The mean value of the manual measurement for wheat was 0.52 m. Overall, the detection distance was large relative to the manual measurement distance. The results of the ultrasonic sensors on the wheat canopy are influenced by the density of the wheat and the detection bias tends to increase as the density of the wheat decreases. Because the wheat canopy does not have a regular beam reflection plane, the ultrasound beam can detect the plant stalks and branches below the canopy, and even the pulses are more likely to miss the crop and reflect back from the ground during wheat canopy detection. In addition, the spatial characteristics of plant leaves are related to their height and growth stage. As the wheat was in the pre-gestation stage, the leaves of the wheat were still in the growth process and the leaves were mostly slope shaped, with very few being parabolic. The results for different canopy densities are shown in Figure 22.

FIGURE 22

Figure 22 Detection results of ultrasonic sensors on wheat canopy. The thinner the canopy, the greater the detection error.

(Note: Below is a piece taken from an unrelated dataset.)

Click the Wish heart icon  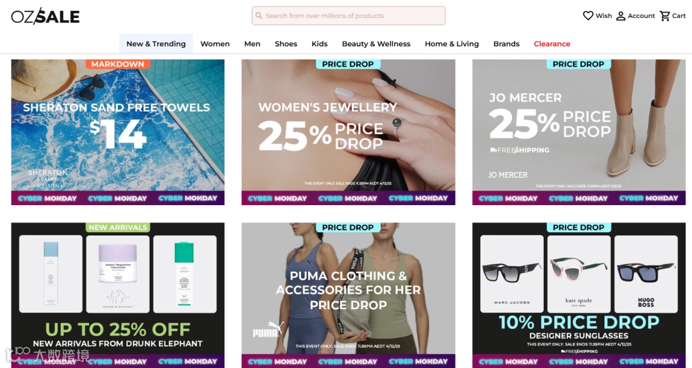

The sparser the canopy, the greater the detection error (up to 0.22m), and the error tends to increase (up to 0.07cm2). The smaller the wheat density, the more obvious the dispersion of detection results. When the density of wheat is small, the ultrasonic sensor detects the wheat leaves, but it is difficult to form a relatively stable echo, the received echoes may be reflected between the leaves and stems, or reflected back to the sensor from multiple leaf surfaces, resulting in the detection of wheat height fluctuations (Aziz et al., 2004). The lower the wheat density, the more the sensor detects non-canopy results, which are mainly wheat leaves near the ground or at ground level, resulting in greater fluctuations in height information.

3.4.2 Detection height results of wheat under moving conditions

According to the clustering algorithm given above, the detection data obtained by each experiment is extracted to extract the feedback data of the ultrasonic sensor beam to the wheat canopy. The average of the distance detected by the ultrasonic sensor to the wheat canopy is then calculated, as shown in the Figure 21.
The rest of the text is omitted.